_Problem requirements:_
Retype all of the records below, keeping every line identical to the original.

══ Material for this task

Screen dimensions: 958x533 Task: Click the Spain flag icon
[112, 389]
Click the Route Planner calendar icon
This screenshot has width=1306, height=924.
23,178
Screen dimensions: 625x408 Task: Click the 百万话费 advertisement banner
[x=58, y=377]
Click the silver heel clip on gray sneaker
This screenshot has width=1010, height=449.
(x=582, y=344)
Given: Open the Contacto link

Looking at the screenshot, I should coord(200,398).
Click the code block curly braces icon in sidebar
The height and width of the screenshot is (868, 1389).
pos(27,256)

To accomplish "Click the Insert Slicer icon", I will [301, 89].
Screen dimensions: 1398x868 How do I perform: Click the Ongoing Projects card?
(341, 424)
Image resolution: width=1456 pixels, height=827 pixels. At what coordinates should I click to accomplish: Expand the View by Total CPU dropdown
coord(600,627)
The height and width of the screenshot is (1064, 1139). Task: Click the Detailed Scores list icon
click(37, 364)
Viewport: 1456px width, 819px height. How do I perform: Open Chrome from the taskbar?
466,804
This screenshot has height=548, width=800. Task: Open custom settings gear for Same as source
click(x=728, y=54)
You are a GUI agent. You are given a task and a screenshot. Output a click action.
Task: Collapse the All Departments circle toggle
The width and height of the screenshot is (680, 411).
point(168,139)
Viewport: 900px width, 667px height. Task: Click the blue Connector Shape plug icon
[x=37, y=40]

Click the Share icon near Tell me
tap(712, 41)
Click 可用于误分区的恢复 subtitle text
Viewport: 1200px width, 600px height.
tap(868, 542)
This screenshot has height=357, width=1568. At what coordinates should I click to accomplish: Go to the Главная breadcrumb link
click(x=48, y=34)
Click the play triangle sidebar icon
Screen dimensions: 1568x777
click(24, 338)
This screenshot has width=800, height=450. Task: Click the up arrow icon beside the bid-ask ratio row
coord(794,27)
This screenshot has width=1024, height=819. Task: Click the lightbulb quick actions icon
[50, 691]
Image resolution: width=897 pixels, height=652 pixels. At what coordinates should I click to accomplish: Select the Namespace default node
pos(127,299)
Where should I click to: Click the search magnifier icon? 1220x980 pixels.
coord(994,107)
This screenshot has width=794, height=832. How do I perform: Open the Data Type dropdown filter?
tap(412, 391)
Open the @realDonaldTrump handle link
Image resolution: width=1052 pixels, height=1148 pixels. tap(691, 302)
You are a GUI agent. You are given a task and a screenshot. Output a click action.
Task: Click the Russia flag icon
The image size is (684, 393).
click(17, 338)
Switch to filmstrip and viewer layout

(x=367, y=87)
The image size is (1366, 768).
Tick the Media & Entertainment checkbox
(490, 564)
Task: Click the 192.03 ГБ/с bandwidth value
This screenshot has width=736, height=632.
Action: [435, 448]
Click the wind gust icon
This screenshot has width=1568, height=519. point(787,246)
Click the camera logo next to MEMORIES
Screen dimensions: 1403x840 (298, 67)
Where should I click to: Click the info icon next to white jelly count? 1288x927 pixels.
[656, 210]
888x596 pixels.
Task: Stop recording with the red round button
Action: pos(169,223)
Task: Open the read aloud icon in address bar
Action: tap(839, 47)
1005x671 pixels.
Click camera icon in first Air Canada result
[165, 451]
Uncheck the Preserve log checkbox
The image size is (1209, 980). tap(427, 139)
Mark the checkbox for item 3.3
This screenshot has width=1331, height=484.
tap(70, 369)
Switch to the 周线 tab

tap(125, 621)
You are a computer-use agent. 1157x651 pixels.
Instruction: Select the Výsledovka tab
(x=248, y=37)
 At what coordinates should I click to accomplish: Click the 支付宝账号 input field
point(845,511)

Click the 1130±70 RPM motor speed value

════

_Task response:_
Screen dimensions: 958x533 Task: Click the Spain flag icon
[112, 389]
Click the Route Planner calendar icon
This screenshot has width=1306, height=924.
23,178
Screen dimensions: 625x408 Task: Click the 百万话费 advertisement banner
[x=58, y=377]
Click the silver heel clip on gray sneaker
This screenshot has width=1010, height=449.
(x=582, y=344)
Given: Open the Contacto link

Looking at the screenshot, I should coord(200,398).
Click the code block curly braces icon in sidebar
The height and width of the screenshot is (868, 1389).
pos(27,256)

To accomplish "Click the Insert Slicer icon", I will [301, 89].
Screen dimensions: 1398x868 How do I perform: Click the Ongoing Projects card?
(341, 424)
Image resolution: width=1456 pixels, height=827 pixels. At what coordinates should I click to accomplish: Expand the View by Total CPU dropdown
coord(600,627)
The height and width of the screenshot is (1064, 1139). Task: Click the Detailed Scores list icon
click(37, 364)
Viewport: 1456px width, 819px height. How do I perform: Open Chrome from the taskbar?
466,804
This screenshot has height=548, width=800. Task: Open custom settings gear for Same as source
click(x=728, y=54)
You are a GUI agent. You are given a task and a screenshot. Output a click action.
Task: Collapse the All Departments circle toggle
The width and height of the screenshot is (680, 411).
point(168,139)
Viewport: 900px width, 667px height. Task: Click the blue Connector Shape plug icon
[x=37, y=40]

Click the Share icon near Tell me
tap(712, 41)
Click 可用于误分区的恢复 subtitle text
Viewport: 1200px width, 600px height.
tap(868, 542)
This screenshot has height=357, width=1568. At what coordinates should I click to accomplish: Go to the Главная breadcrumb link
click(x=48, y=34)
Click the play triangle sidebar icon
Screen dimensions: 1568x777
click(24, 338)
This screenshot has width=800, height=450. Task: Click the up arrow icon beside the bid-ask ratio row
coord(794,27)
This screenshot has width=1024, height=819. Task: Click the lightbulb quick actions icon
[50, 691]
Image resolution: width=897 pixels, height=652 pixels. At what coordinates should I click to accomplish: Select the Namespace default node
pos(127,299)
Where should I click to: Click the search magnifier icon? 1220x980 pixels.
coord(994,107)
This screenshot has width=794, height=832. How do I perform: Open the Data Type dropdown filter?
tap(412, 391)
Open the @realDonaldTrump handle link
Image resolution: width=1052 pixels, height=1148 pixels. tap(691, 302)
You are a GUI agent. You are given a task and a screenshot. Output a click action.
Task: Click the Russia flag icon
The image size is (684, 393).
click(17, 338)
Switch to filmstrip and viewer layout

(x=367, y=87)
The image size is (1366, 768).
Tick the Media & Entertainment checkbox
(490, 564)
Task: Click the 192.03 ГБ/с bandwidth value
This screenshot has width=736, height=632.
Action: [435, 448]
Click the wind gust icon
This screenshot has width=1568, height=519. point(787,246)
Click the camera logo next to MEMORIES
Screen dimensions: 1403x840 (298, 67)
Where should I click to: Click the info icon next to white jelly count? 1288x927 pixels.
[656, 210]
888x596 pixels.
Task: Stop recording with the red round button
Action: pos(169,223)
Task: Open the read aloud icon in address bar
Action: tap(839, 47)
1005x671 pixels.
Click camera icon in first Air Canada result
[165, 451]
Uncheck the Preserve log checkbox
The image size is (1209, 980). tap(427, 139)
Mark the checkbox for item 3.3
This screenshot has width=1331, height=484.
tap(70, 369)
Switch to the 周线 tab

tap(125, 621)
You are a computer-use agent. 1157x651 pixels.
Instruction: Select the Výsledovka tab
(x=248, y=37)
 At what coordinates should I click to accomplish: Click the 支付宝账号 input field
point(845,511)

Click the 1130±70 RPM motor speed value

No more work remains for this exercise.